Abstract:
Today a massive amount of source code is available on the Internet and open to serve
as a means for code reuse. Developers can reduce the time cost and resource cost by
reusing these external open source code in their own projects. Even though a number
of Code Search Engines (CSE) are available, finding the most relevant source code is
often challenging. In this research, we proposed a framework that can be used to
overcome the problem faced by developers in code searching and reusing. The
framework starts with the software architecture design in XML format (Class
Diagram), extracts information from the XML file, and then based on the extracted
information, fetches relevant projects using three types of crawler from GitHub,
SourceForge, and GoogleCode.

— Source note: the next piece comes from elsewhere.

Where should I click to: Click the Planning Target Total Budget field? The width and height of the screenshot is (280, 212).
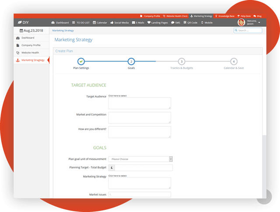pos(144,168)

We will have a huge amount of projects by
downloading process using the crawlers and need to find most relevant projects among
them.
In this research, we particularly focus on projects developed using Java language.
Each project will have a number of .java files, and all files will be represented as
Abstract Syntax Trees (AST) to extract identifiers (class names, method names, and
attributes name) and comments from the .java files. Then, on one hand, we will have
the identifiers which are extracted from the XML file (Class diagram), and the other
hand the identifiers and the action words (verbs) extracted from downloaded projects.

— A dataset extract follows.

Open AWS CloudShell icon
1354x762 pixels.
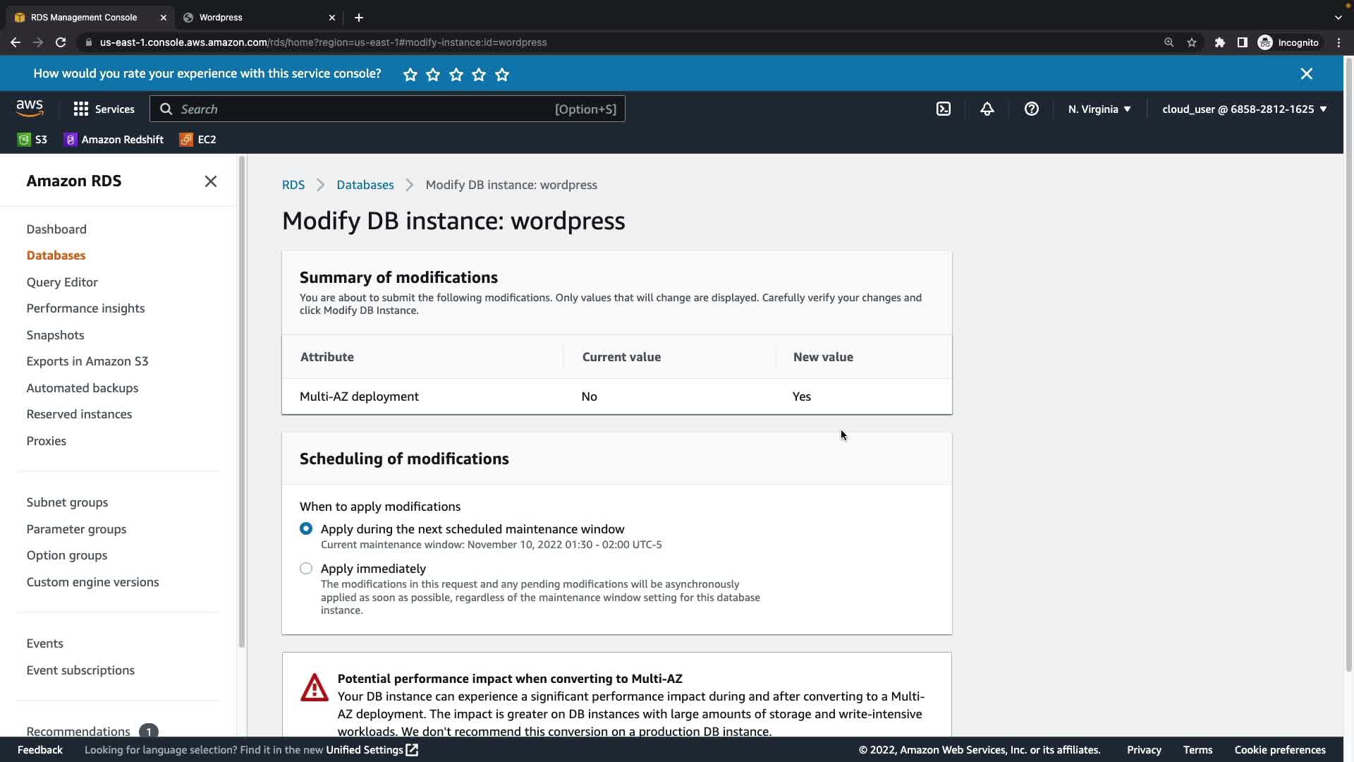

Action words are extracted from comments using Part of Speech technique (POS).
These two group of identifiers need to be analyzed for matching, if the identifiers are
matched, an amount of marks will be given to these identifiers, likewise marks will
be added together and then if the total marks is greater than 50%, the .java file belongs
to these identifier will be suggested as relevant code. Otherwise, synonyms of the
identifiers will be discovered using WordNet, and the matching process will be
repeated for the synonyms. For the composite identifiers, camel case splitter is used to
separate these words. If the programmers do not follow camel case naming convention,
N-gram technique is used to separate these word. The Stanford Spellchecker is used to
identify abbreviated words. Evaluation of our developed framework resulted in
95.25% of average accuracy of four subsystem [project downloader (100%), identifier
analyzer (94%), word finder (87%), and comments analyzer (100%)] accuracy.